======== DATA ========

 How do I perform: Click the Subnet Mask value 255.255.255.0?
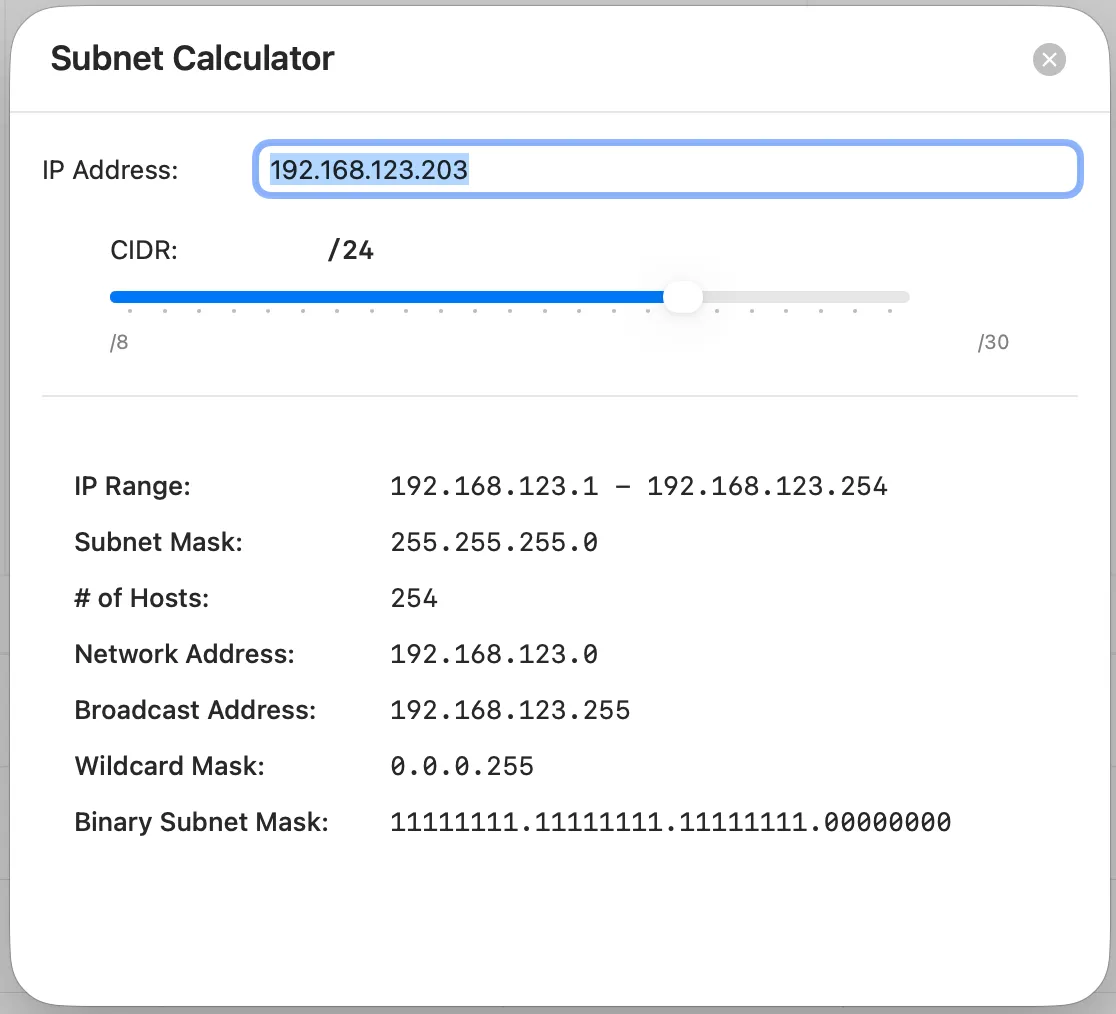coord(494,543)
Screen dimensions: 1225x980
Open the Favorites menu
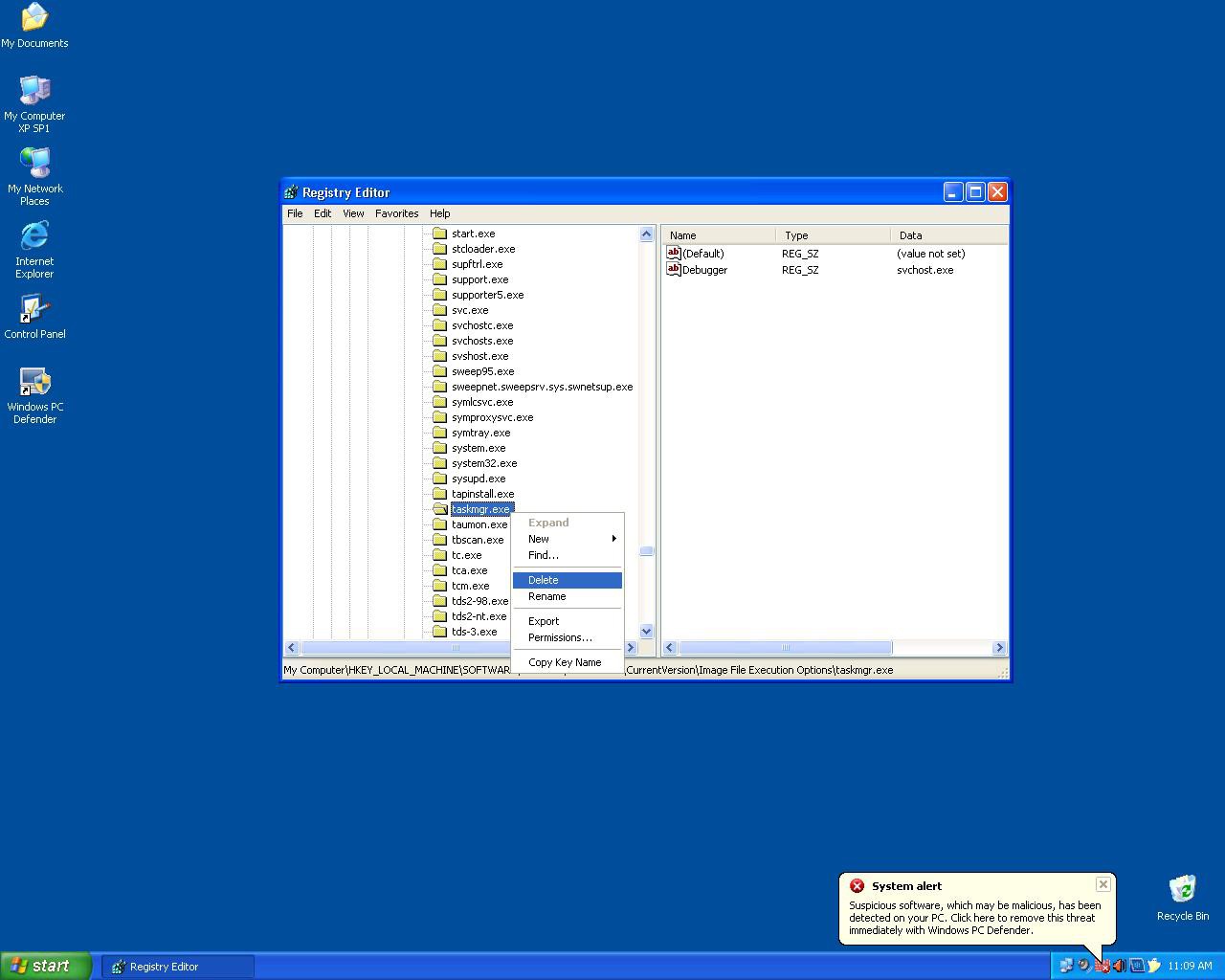396,213
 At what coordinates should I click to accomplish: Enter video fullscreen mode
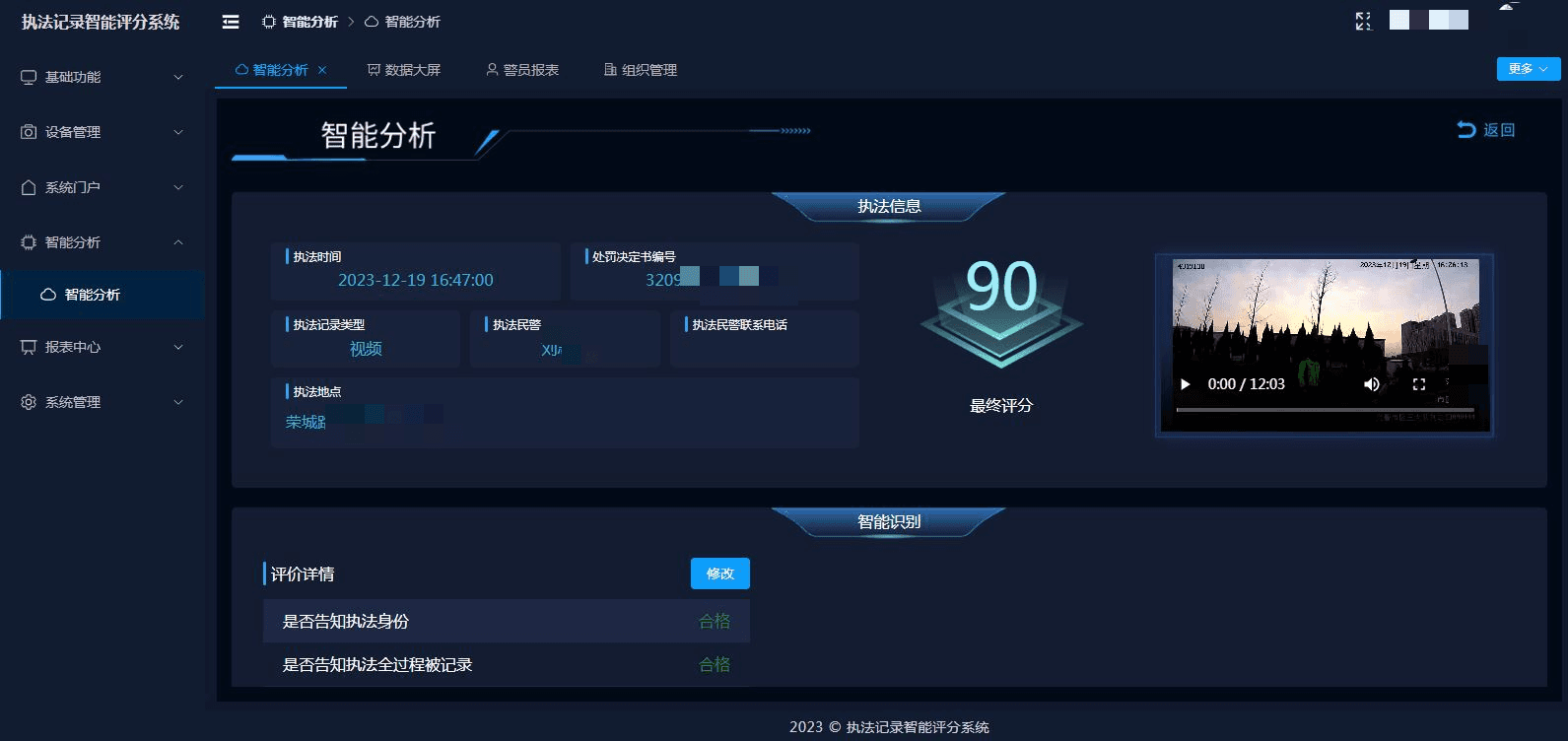click(x=1419, y=384)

========

TASK PROMPT
Without the pictures, give all the records above again exactly.

SOLVED PROBLEM
 How do I perform: Click the Subnet Mask value 255.255.255.0?
coord(494,543)
Screen dimensions: 1225x980
Open the Favorites menu
396,213
 At what coordinates should I click to accomplish: Enter video fullscreen mode
click(x=1419, y=384)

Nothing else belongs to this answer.